• Directives
**a.** Reproduce the passage of the thread from "2012-03-23 Thread Easwaran" to "optimizations.  Patch tested on x86_64." word for word.
**b.** Extract and copy every line of the entries that contains the string "Click", treating uppercase and lowercase letters as different.

## START Source

Re: Propagate profile counts after switch case expansion (issue5896043)

2012-03-23 Thread Andi Kleen
Easwaran Raman era...@google.com writes:

 Some more background on this patch: Right now, while the execution
 counts of different case labels of a switch statement are obtained
 during profile collection, they are not propagated to RTL. Instead,
 counts are regenerated at the RTL level using static heuristics that
 tend to weigh branches equally which can cause poor optimization of
 hot code. This patch ensures that the counts collected during profile
 collection are correctly propagated allowing hot code to be better
 optimized by RTL optimizations.  Patch tested on x86_64.

I think your patch doesn't use the probably to weight the decision 
tree for non tablejump, right? I looked at this some time ago,
but the patch always had problems.

-Andi

-- 
a...@linux.intel.com -- Speaking for myself only


Re: Propagate profile counts after switch case expansion (issue5896043)

2012-03-23 Thread Easwaran Raman
On Fri, Mar 23, 2012 at 3:29 PM, Andi Kleen a...@firstfloor.org wrote:
 Easwaran Raman era...@google.com writes:

 Some more background on this patch: Right now, while the execution
 counts of different case labels of a switch statement are obtained
 during profile collection, they are not propagated to RTL. Instead,
 counts are regenerated at the RTL level using static heuristics that
 tend to weigh branches equally which can cause poor optimization of
 hot code. This patch ensures that the counts collected during profile
 collection are correctly propagated allowing hot code to be better
 optimized by RTL optimizations.  Patch tested on x86_64.

 I think your patch doesn't use the probably to weight the decision
 tree for non tablejump, right? I looked at this some time ago,
 but the patch always had problems.

Do you mean use the weights to decide the shape of the binary tree
(similar to COST_TABLE heuristic)? I am planning to send a separate
patch for that. This one just makes sure that the profile counts are
propagated correctly. So you will still have a situation where a
branch corresponding to an infrequently executed case dominates a
frequently executed case, but the BB of the cases gets the right
profile weight.

- Easwaran

 -Andi

 --
 a...@linux.intel.com -- Speaking for myself only


Re: Propagate profile counts after switch case expansion (issue5896043)

2012-03-23 Thread Andi Kleen
 Do you mean use the weights to decide the shape of the binary tree

Yes.

 (similar to COST_TABLE heuristic)?

COST_TABLE should die I hope.

 I am planning to send a separate patch for that. 

Great.

-Andi

## END Source
## START Working data

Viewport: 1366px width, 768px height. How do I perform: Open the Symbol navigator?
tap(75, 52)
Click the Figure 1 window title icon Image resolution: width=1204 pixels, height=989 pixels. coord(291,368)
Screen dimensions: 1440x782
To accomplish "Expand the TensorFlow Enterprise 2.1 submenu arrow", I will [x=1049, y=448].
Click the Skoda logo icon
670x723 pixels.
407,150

## END Working data

• Answer list
**a.**
2012-03-23 Thread Easwaran Raman
On Fri, Mar 23, 2012 at 3:29 PM, Andi Kleen a...@firstfloor.org wrote:
 Easwaran Raman era...@google.com writes:

 Some more background on this patch: Right now, while the execution
 counts of different case labels of a switch statement are obtained
 during profile collection, they are not propagated to RTL. Instead,
 counts are regenerated at the RTL level using static heuristics that
 tend to weigh branches equally which can cause poor optimization of
 hot code. This patch ensures that the counts collected during profile
 collection are correctly propagated allowing hot code to be better
 optimized by RTL optimizations.  Patch tested on x86_64.

**b.**
Click the Figure 1 window title icon Image resolution: width=1204 pixels, height=989 pixels. coord(291,368)
Click the Skoda logo icon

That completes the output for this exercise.